Il 2017 è l’anno dei borghi, come previsto dalla direttiva firmata nel dicembre scorso dal ministro dei Beni e Attività Culturali Dario Franceschini. Ed in questo contesto si inserisce il progetto ‘Borghi – Viaggio Italiano’ che prevede il coinvolgimento di circa 1000 borghi disseminati da nord a sud dello Stivale, la sinergia tra 18 regioni, un unico portale interattivo come ‘piazza’ di condivisione, un grande evento di presentazione per incentivare il mercato turistico nazionale e internazionale, 200 illustri personaggi selezionati come testimoni e vanto della nostra cultura e perfino il ‘Passaborgo’, un passaporto digitale che i turisti possono completare ‘collezionando’ diverse località e beneficiando di convenzioni con operatori e associazioni.
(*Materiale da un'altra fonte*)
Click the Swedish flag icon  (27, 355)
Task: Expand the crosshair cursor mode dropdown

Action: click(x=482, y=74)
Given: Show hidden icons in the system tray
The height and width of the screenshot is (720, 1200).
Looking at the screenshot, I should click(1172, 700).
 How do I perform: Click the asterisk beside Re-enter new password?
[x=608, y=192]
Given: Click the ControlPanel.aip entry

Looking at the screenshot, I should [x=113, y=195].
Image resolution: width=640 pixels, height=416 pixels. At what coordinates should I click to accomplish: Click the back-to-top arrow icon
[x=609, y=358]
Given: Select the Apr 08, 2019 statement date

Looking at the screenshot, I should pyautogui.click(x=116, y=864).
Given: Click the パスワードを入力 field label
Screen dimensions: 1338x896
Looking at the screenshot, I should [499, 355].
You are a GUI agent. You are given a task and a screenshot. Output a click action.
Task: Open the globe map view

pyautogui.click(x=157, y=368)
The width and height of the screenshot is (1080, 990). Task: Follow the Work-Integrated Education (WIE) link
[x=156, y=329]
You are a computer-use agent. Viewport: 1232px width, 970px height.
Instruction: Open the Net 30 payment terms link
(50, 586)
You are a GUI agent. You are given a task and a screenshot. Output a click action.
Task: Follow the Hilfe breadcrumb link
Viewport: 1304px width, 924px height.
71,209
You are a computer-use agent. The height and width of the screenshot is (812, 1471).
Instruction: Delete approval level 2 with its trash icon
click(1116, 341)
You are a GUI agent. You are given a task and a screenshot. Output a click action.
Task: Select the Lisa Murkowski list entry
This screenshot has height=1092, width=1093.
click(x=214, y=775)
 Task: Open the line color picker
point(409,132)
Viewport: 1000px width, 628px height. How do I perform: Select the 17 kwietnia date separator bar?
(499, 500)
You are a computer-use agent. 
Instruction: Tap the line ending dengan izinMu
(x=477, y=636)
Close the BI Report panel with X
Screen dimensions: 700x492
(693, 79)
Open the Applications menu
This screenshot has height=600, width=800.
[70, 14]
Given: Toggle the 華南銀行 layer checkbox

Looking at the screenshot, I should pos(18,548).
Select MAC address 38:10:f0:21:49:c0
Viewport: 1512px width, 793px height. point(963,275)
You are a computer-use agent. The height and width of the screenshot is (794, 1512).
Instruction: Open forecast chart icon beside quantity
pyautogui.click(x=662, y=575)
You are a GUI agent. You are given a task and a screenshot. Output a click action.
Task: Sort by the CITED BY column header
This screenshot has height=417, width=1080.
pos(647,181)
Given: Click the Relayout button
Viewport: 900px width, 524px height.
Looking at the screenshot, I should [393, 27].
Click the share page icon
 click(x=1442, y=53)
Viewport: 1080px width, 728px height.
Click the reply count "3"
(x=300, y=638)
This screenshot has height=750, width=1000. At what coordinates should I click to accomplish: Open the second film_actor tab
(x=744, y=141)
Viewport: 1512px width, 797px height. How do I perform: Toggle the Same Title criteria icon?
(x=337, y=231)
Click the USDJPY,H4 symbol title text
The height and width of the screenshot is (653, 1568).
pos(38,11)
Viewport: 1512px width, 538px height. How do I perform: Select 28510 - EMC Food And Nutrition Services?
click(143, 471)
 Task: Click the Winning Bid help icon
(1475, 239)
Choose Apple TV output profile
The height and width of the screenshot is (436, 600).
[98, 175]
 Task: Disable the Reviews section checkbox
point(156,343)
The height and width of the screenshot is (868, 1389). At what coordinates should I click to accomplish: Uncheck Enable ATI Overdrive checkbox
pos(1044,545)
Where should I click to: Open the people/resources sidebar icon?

Il progetto, coordinato dal Mibact e con capofila la regione Emilia Romagna, costruisce insieme alle associazioni una vera e propria rete ‘identitaria’ dei borghi, che si rivelano specchio dell’unicità italiana, e si allinea al contempo con il modello operativo del piano nazionale per il turismo (ora in fase di passaggio al Consiglio dei Ministri per l’approvazione definitiva) che prevede la collaborazione tra enti locali, operatori del settore e governo. I borghi non rappresentano solo piccoli scorci di mondo, ma anche scrigni preziosi di storia, saperi e tradizioni. Questi piccole viuzze vogliono guardare al futuro, rivendicando il proprio ruolo di centri vivi di innovazione e rigenerazione sociale, dove manifestare quell’autentico modus vivendi italiano che ci ha resi famosi nel mondo. Per tale ragione la loro valorizzazione si focalizzerà non sull’aspetto estetico, quanto sulle loro caratteristiche peculiari di luoghi in cui gli stessi abitanti sono emblemi della ricchezza artistica, culturale, artigianale, enogastronomica, imprenditoriale del territorio.
Da qui passa anche il tema della sicurezza dei centri storici, soprattutto dopo il sisma che ha fatto tremare il centro Italia. Anche per tale ragione il progetto non dimentica i ‘borghi del cuore’, quelli cioè colpiti dal terremoto tra Lazio, Abruzzo, Umbria e Marche, per i quali si prevedono azioni che stimolino un turismo diverso (turismo geologico, didattica ambientale e culturale, viaggi e stage do studio) anche mediante l’individuazione di soggetti costituiti da giovani (start up, cooperative, associazioni) per rilanciare l’economia locale. I comuni danneggiati riceveranno circa 4 milioni di euro di fondi pubblici per spettacoli dal vivo e attività culturali. “Abbiamo urgenza di moltiplicare i luoghi di attrazione per lo sviluppo di un turismo colto e intelligente, e i borghi devono diventare una sfida nazionale”, ha detto il ministro Franceschini questa mattina, “i borghi rappresentano un’opportunità di crescita ma anche la risposta a un’esigenza, perché le citta’ d’arte non hanno più capacità di accoglienza turistica”. “Questi paesi sono luoghi di sapere e bellezza che si spopolano perché non c’e’ lavoro. Ma l’occupazione può derivare anche da una vocazione turistica intelligente”, ha proseguito, “com’è è stato per l’anno dei cammini, anche questo anno e’ una scelta strategica e forse in maggio faremo una sorta di stati generali dei borghi”.